The two speeds listed are Memory speed and VPU/GPU speed. Just like a faster CPU runs programs faster a faster VPU/GPU will be able to draw more pixels per second. If the VPU/GPU is too fast then it will spend all its time waiting for textures to be read from memory, which is why you want fast memory too. In addition to memory speed the memory can be hooked up to a 64bit, 128bit, or 256bit bus. A 100Mhz 256bit bus would have the same bandwidth as a 400Mhz 64bit bus. Wider is better
AF is anisotropic filtering. It makes textures look better on angles. Check out these links.
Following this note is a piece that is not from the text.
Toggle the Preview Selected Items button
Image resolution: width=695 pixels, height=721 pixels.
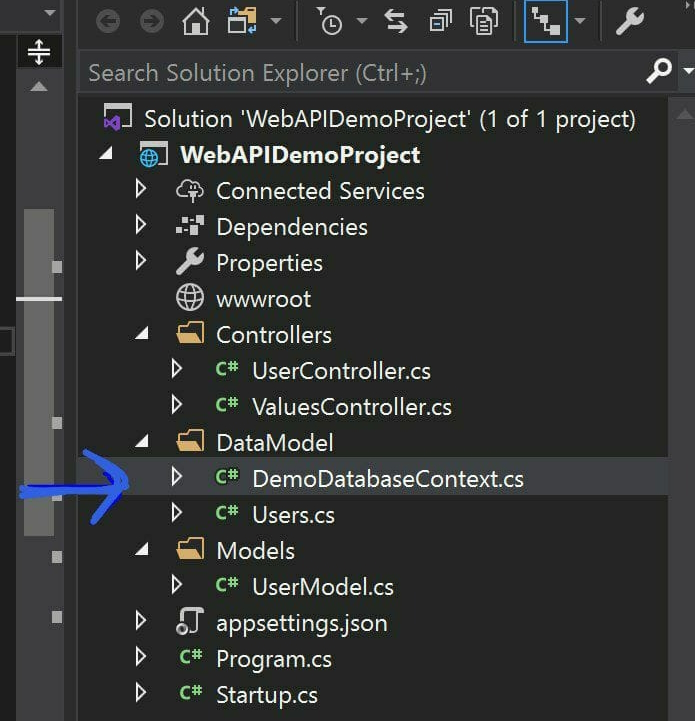pyautogui.click(x=546, y=22)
http://developer.nvidia.com/object/Anisotropic_Filtering_OpenGL.html
http://developer.nvidia.com/object/Filter_Anisotropic.html
4x and 8x AGP are how much faster the AGP port is compared to a standard port which they haven't made since 1997 or so A lot of video card companies are using the AGP memory for vertex information and using the video memory for textures. This means all your verticies are streamed over the AGP bus. Normally this isn't a problem for most games as not many push a lot of polygons because they have to work on cards without hardware T&L units (Radeon IGP, Intel Extreme Graphics, PowerVR Kyro), but in games with high polygon counts like Homeworld2 this can become a bottle neck. 4X AGP is more than good enough for now and even the near future, but AGP 8x is more future proof.
Or if you're referring to 4x vs 8x anisotropy filtering that is how many times it reads the texture. The more times it reads the texture the more accurate it can filter it so it is less blurry. Of course the more it reads the texture the slower it draws...
The more memory your video card has the more textures it can hold. If you have a scene with 50 megs of textures in it then there is no difference between a 64meg card and a 256meg card at all. If you have 70megs of textures then each frame the video with only a little bit of memory is going to have to copy some of those textures over the AGP bus (and then having AGP 8x is even more helpful!). If you have 150megs of textures each frame each texture will have to be copied over the AGP bus. Currently there are a ton of 32meg video cards that must still be supported by game companies so 128megs is going to be enough for a long time.
So basically an otherwise identical card supporting AGP8x instead of AGP4x and with 256megs instead of 64megs will perform exactly the same in most games on the market today. But as more advanced games come out it won't be as future proof.